I am currently trying to optimize the model's GPU usage during inference so I can integrate it into other applications. I am a bit new to this area and trying to understand the difference between the following - MLX.GPU.set(memoryLimit:), MLX.GPU.set(cacheLimit:) and GPU Usage stats from asitop (or) Activity Monitor.

I expected less GPU usage if the GPU's memory limit is set to 200 MB (or GPU.set(memoryLimit: 200 * 1024 * 1024, relaxed: true)). But irrespective of the memory limit I set, I see >90% GPU usage all the time.

Also I observed the following things -

  • I can set any cacheLimit value (from 0 to max GPU memory limit) and observe the changes in the inference times (slow to fast) with no changes to GPU usage.
  • I could only set the memoryLimit to any value greater than the size of my model. For any value less than my model size, the program halts during inference and doesn't resume. I expected a wait operation to happen inside MLX and resume after the current ops queue is finished. But this was not the case.

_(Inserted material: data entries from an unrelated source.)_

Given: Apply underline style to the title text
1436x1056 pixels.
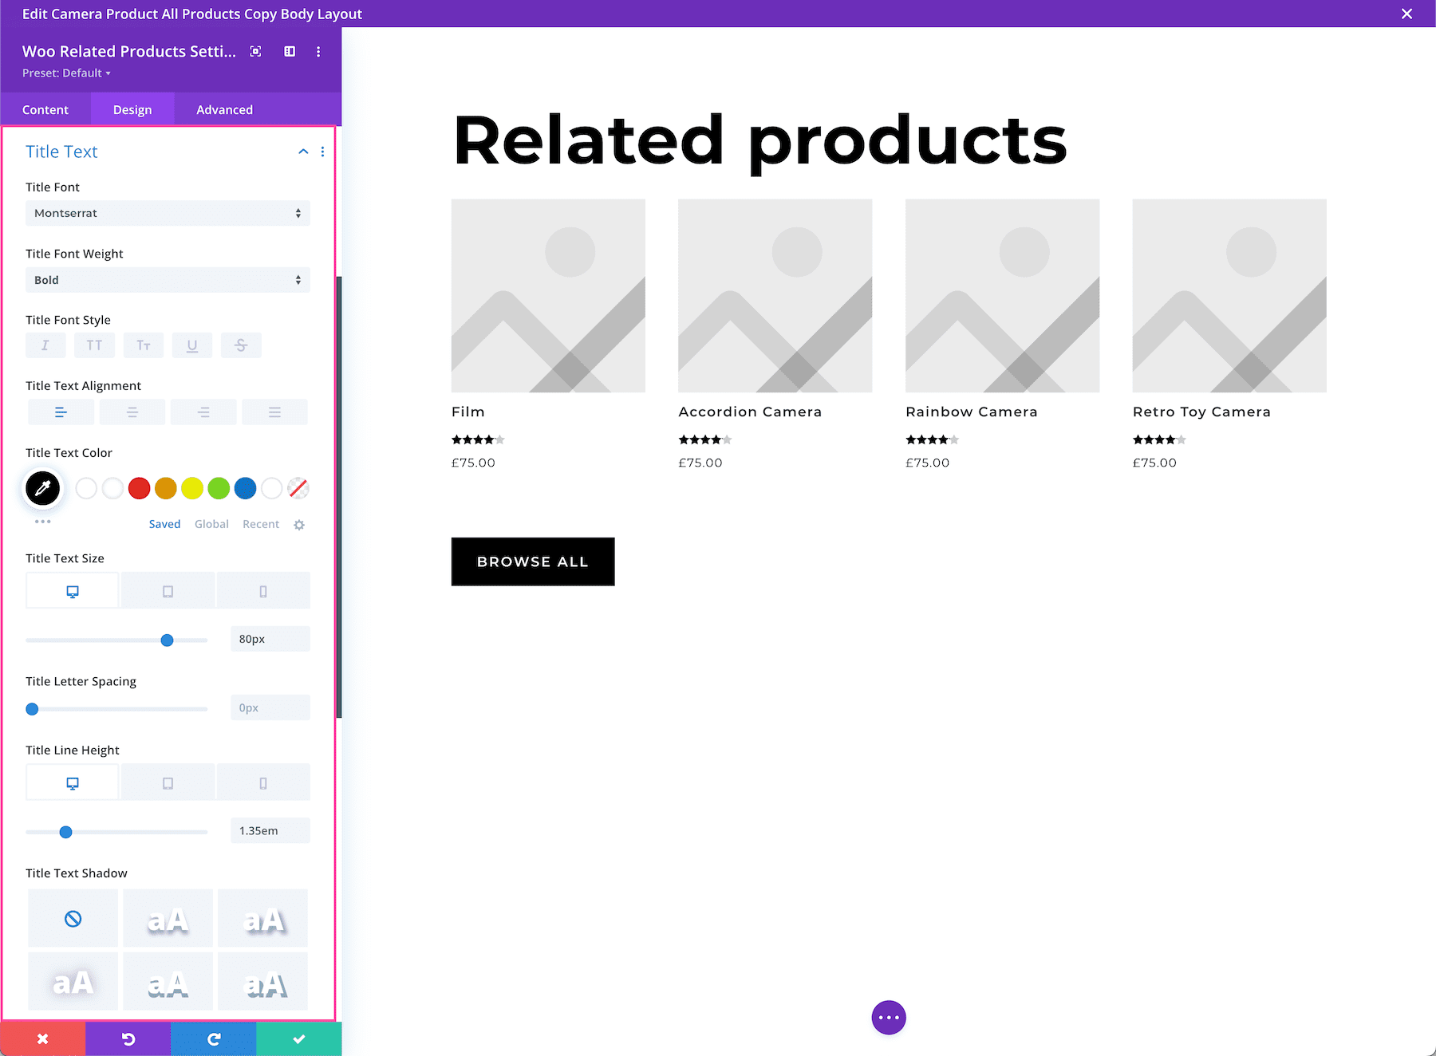Looking at the screenshot, I should pyautogui.click(x=192, y=345).
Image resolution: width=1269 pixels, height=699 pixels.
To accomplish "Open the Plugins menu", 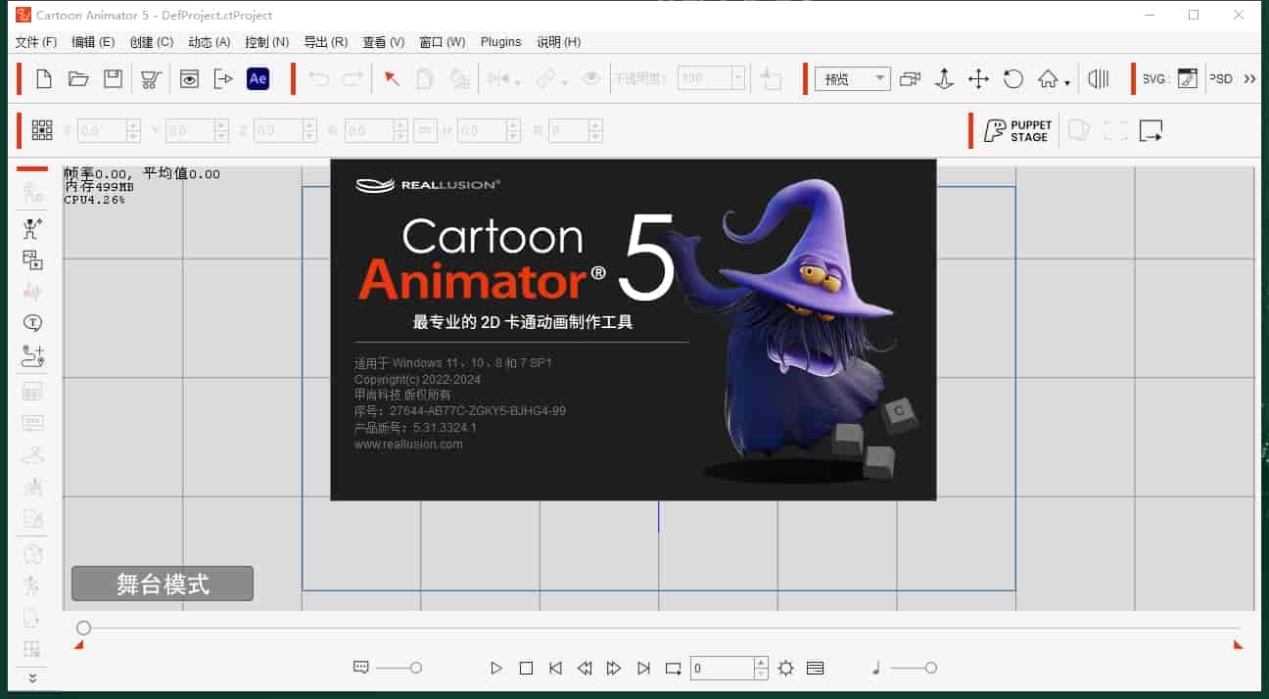I will tap(500, 42).
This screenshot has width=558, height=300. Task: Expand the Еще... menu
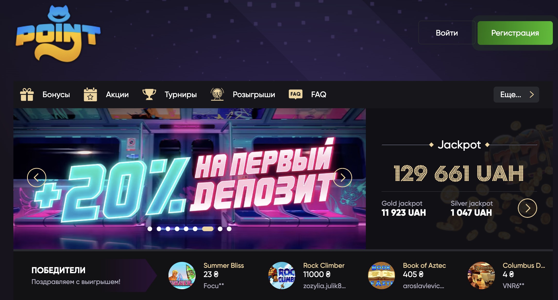pos(516,95)
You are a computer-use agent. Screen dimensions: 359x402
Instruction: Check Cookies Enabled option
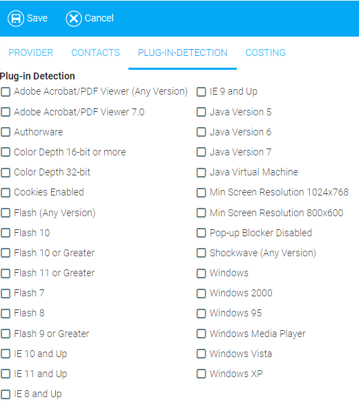coord(6,192)
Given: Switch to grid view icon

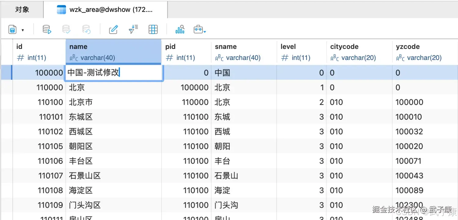Looking at the screenshot, I should (153, 29).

My goal is to lower the overall GPU usage (and hopefully corresponding power usage) during inference and I am ok with any drop in the inference time to achieve this. I would appreciate any suggestions on how I can achieve this.

I think the GPU Usage metric you are looking at is akin to CPU Usage -- how much activity. The memory is unified between the CPU and GPU, so there isn't a specific metric for GPU memory.

I think you might be well served with set(cacheLimit:) -- this controls the amount of memory that MLX will keep around after it is used (so that it can be reused without reallocating).

If you set this to 0 then when a buffer is released the backing memory will also be released. This will be the minimum amount of memory that you can use without loading & unloading parts of your model. The performance may suffer, but in my experience it actually isn't too bad.

Then you can experiment by setting it larger and larger. Try 64k, 256k, 1M, 256M, 1G, etc. It all depends on how much memory your inference takes (which is typically related to the number of tokens in the cache). Anyway, you may find that there is a smallish value that gives good performance and keeps the memory use under control.

If you are curious, there are some more details in #17

Thanks @davidkoski for the quick response!

If I understand this correctly, I should handle the cacheLimit to control the memory and not rely on the GPU usage metrics.

I can confirm that setting the cacheLimit to 0 didn't affect the performance too badly.